Find every line of the listing below where "agent" appears, and copy it.

THE INPUT.
>>>

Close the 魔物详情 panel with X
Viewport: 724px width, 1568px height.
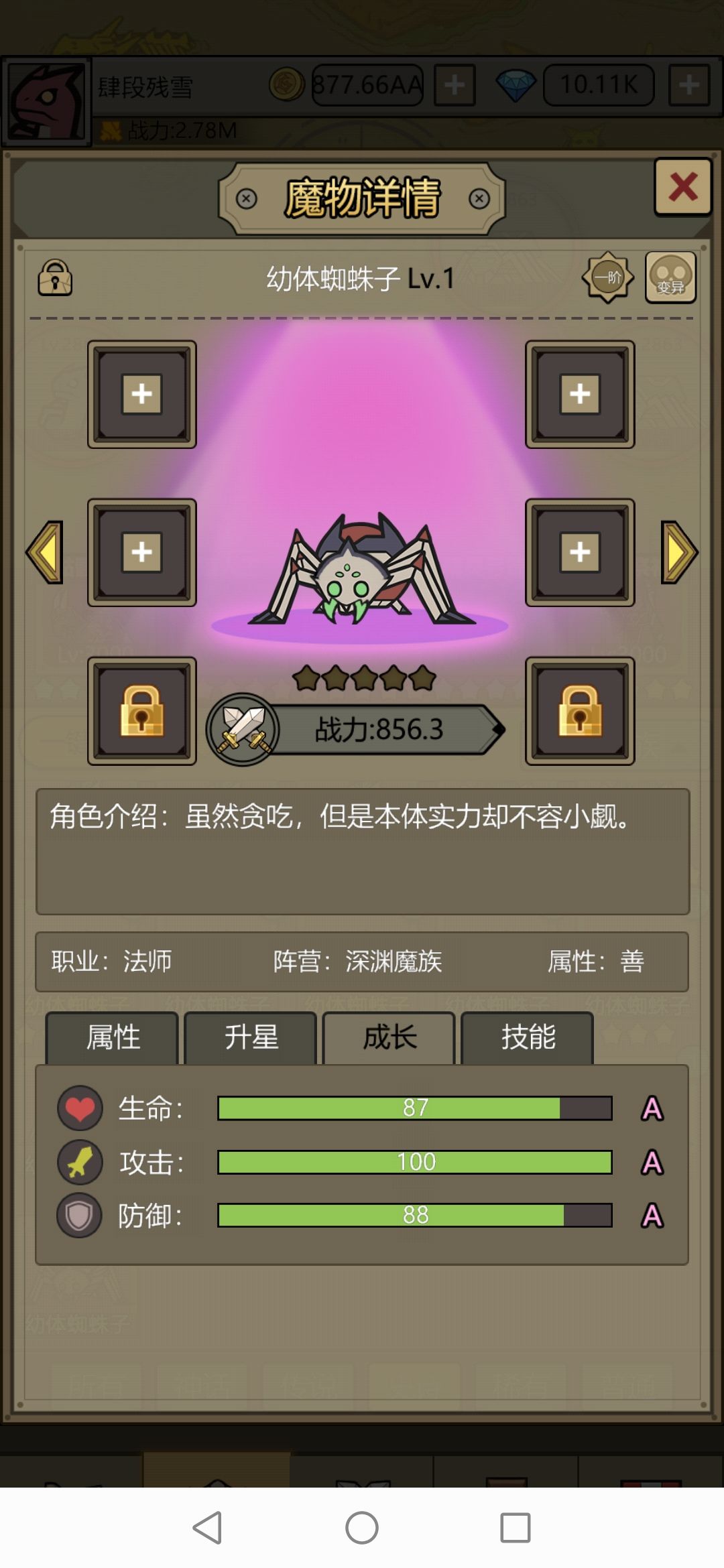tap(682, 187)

<<<
>>>

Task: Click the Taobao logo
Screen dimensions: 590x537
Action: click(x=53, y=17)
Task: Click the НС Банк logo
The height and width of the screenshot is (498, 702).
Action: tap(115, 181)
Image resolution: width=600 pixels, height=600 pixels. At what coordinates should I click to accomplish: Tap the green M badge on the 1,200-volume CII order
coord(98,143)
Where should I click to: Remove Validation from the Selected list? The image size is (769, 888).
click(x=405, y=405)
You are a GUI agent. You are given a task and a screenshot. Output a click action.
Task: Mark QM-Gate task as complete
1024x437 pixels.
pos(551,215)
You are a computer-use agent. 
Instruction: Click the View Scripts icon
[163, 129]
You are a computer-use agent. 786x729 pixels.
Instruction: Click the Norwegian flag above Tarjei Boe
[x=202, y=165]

<<<
>>>

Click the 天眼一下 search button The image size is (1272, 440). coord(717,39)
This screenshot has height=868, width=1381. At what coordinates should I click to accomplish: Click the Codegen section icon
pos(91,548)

<<<

RESULT.
You are a GUI agent. You are given a task and a screenshot. Output a click action.
You are a computer-use agent. 
You are a computer-use agent. 786x729 pixels.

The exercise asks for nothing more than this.